I wrote this story for the Houston Chronicle. It was published on Aug. 25, 2006. (See original version).
After the revolution, the leader visited Houston in 1959 amid hopes he would build a democracy
Before the Bay of Pigs and the Cuban Missile Crisis, before Washington branded Fidel Castro a villain, the Cuban leader swept into Houston a conquering hero.
The Houston mayor shook his hand. Business leaders cheered. And ranchers gave him a prized quarter horse.
“There was a perception that he was going to create a democracy,” said Virgil Wall Jr., a retired Houston businessman who showed Castro around during his visit in 1959. “But that impression soon changed.”
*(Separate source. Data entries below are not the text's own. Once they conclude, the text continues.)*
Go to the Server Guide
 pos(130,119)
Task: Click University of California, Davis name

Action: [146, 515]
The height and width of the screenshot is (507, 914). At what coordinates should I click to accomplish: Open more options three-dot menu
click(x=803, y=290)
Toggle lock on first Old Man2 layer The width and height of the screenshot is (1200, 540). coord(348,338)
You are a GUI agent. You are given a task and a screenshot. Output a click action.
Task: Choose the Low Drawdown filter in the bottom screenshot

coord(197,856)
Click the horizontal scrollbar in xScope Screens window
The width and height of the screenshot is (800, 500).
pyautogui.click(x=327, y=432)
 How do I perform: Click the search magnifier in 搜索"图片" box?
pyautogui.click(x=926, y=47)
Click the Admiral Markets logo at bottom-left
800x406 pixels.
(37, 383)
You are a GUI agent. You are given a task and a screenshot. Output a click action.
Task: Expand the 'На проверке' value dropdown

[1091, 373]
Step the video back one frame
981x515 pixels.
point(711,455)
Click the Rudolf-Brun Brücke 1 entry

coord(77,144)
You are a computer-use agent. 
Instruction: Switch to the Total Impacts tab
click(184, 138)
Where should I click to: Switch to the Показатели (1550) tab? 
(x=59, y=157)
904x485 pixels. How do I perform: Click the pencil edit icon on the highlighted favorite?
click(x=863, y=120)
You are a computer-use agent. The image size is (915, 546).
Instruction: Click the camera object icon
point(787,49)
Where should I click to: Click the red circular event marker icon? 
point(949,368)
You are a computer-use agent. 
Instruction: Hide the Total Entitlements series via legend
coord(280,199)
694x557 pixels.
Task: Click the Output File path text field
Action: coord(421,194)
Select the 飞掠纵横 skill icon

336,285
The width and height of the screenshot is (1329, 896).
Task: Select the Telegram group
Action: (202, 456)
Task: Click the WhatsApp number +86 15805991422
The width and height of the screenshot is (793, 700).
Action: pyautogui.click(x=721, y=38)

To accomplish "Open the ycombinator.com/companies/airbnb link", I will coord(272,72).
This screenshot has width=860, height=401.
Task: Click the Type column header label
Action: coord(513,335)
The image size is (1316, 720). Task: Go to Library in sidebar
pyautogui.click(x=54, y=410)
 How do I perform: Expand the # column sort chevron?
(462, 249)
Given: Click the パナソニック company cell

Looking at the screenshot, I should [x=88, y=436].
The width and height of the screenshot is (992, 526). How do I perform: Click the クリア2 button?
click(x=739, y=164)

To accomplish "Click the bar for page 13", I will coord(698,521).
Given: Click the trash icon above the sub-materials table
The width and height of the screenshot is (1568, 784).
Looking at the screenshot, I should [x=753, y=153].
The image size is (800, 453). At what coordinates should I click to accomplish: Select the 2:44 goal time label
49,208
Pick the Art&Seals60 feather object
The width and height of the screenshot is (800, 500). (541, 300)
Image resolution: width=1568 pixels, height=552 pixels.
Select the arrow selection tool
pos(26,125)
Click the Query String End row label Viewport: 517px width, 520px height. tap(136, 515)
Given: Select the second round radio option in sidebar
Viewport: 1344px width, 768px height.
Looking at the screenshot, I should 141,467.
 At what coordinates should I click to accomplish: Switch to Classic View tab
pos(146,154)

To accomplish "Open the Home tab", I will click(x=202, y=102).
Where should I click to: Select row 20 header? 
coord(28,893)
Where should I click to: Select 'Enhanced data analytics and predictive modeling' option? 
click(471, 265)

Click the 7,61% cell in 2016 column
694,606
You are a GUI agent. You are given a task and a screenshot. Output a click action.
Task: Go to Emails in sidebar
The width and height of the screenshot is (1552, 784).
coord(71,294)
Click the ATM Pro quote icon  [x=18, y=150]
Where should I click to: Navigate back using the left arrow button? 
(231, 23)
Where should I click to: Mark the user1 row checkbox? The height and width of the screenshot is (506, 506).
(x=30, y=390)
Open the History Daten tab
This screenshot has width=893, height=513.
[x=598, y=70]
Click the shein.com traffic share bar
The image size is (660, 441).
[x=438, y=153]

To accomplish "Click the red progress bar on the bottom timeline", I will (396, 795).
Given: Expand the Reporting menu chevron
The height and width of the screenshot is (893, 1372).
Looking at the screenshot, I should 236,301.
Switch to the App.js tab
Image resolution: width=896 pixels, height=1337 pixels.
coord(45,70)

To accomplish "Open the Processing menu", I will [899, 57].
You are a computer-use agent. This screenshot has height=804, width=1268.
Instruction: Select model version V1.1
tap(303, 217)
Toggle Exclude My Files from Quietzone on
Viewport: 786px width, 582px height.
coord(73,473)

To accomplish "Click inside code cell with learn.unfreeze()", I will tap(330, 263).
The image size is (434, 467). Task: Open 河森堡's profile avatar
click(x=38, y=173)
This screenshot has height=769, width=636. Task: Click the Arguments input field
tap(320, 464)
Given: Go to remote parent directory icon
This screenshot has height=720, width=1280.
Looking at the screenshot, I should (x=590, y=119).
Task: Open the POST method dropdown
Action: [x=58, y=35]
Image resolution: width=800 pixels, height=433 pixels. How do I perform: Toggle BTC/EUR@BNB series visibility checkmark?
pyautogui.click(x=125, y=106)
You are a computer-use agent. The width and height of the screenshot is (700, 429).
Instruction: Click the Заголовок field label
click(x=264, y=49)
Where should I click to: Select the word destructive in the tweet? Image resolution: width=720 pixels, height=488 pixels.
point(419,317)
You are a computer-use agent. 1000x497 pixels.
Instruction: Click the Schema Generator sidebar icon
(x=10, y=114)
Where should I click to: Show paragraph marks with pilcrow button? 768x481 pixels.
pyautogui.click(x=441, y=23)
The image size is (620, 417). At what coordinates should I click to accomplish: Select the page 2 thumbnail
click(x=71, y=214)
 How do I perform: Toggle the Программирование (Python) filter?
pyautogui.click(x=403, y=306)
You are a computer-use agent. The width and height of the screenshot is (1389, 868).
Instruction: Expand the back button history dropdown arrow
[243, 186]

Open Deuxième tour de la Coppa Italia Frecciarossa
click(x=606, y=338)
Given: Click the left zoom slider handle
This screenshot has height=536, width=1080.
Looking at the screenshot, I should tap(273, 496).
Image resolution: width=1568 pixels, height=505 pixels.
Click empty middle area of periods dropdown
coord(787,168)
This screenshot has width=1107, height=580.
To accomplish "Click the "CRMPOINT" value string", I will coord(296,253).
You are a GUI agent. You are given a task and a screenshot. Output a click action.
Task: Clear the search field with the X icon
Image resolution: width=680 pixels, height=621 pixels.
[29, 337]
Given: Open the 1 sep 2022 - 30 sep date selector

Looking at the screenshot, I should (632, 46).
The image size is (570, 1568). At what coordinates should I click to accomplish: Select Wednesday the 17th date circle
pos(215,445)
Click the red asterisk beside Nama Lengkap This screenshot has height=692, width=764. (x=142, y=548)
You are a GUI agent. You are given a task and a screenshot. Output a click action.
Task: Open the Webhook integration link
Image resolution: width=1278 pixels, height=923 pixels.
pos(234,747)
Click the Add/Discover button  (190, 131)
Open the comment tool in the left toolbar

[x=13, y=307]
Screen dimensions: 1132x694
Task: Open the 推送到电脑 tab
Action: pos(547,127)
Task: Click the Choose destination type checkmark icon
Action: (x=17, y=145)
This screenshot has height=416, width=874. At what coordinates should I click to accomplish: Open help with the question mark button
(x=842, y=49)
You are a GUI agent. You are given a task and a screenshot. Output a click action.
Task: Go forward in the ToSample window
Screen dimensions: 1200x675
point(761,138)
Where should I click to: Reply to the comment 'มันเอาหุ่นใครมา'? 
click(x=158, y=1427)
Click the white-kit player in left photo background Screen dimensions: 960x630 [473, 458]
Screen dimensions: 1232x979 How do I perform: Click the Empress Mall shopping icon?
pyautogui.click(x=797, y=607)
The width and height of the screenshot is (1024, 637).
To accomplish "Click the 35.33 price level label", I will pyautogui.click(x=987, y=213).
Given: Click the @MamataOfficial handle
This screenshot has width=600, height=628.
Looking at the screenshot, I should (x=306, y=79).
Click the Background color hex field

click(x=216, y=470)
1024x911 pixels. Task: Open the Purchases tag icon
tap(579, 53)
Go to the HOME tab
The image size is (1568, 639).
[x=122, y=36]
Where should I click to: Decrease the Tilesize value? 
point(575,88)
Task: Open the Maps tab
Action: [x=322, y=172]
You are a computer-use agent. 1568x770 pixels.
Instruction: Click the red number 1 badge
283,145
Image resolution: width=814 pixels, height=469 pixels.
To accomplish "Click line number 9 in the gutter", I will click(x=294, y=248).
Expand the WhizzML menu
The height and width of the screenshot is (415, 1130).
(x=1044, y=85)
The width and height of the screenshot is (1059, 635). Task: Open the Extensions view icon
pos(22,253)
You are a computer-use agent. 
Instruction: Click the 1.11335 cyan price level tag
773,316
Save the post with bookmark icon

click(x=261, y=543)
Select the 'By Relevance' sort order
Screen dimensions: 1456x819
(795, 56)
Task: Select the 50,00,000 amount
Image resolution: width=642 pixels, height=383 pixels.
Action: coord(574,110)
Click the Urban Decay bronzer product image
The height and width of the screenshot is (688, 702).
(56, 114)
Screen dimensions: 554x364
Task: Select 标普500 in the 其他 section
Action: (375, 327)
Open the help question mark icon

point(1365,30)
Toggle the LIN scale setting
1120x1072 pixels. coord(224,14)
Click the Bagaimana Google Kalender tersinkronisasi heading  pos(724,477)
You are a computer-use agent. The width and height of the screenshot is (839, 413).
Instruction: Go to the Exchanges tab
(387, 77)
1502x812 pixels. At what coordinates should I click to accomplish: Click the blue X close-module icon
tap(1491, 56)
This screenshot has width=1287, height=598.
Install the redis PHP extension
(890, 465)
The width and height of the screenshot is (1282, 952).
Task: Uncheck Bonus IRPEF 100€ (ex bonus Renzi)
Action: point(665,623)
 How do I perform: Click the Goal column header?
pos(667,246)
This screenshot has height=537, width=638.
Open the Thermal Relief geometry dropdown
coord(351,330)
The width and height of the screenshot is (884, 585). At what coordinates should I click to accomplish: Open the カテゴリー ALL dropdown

Castro’s fleeting trip to Houston remains a significant, though often overlooked, event that even now provides valuable insight into the Castro dynasty that has ruled Cuba for 47 years.
While in Houston, Fidel Castro, then 32, had a fiery confrontation with his brother Raul, then 27, that would influence the course of the revolution.
The brothers reportedly yelled profanities at each other for hours while staying at Houston’s posh Shamrock Hotel.
“It was a screaming match,” said Brian Latell, a former CIA analyst and author of the 2006 book, After Fidel: The Inside Story of Castro’s Regime and Cuba’s Next Leader.
Witnesses eavesdropping outside the Castro brothers’ 18th floor suite couldn’t make out exactly what they were saying but think they were fighting about how the revolution ought to proceed, Latell said.
The two brothers denied having a falling-out.
“Absurd!” Raul told reporters.
“Never!” Fidel said.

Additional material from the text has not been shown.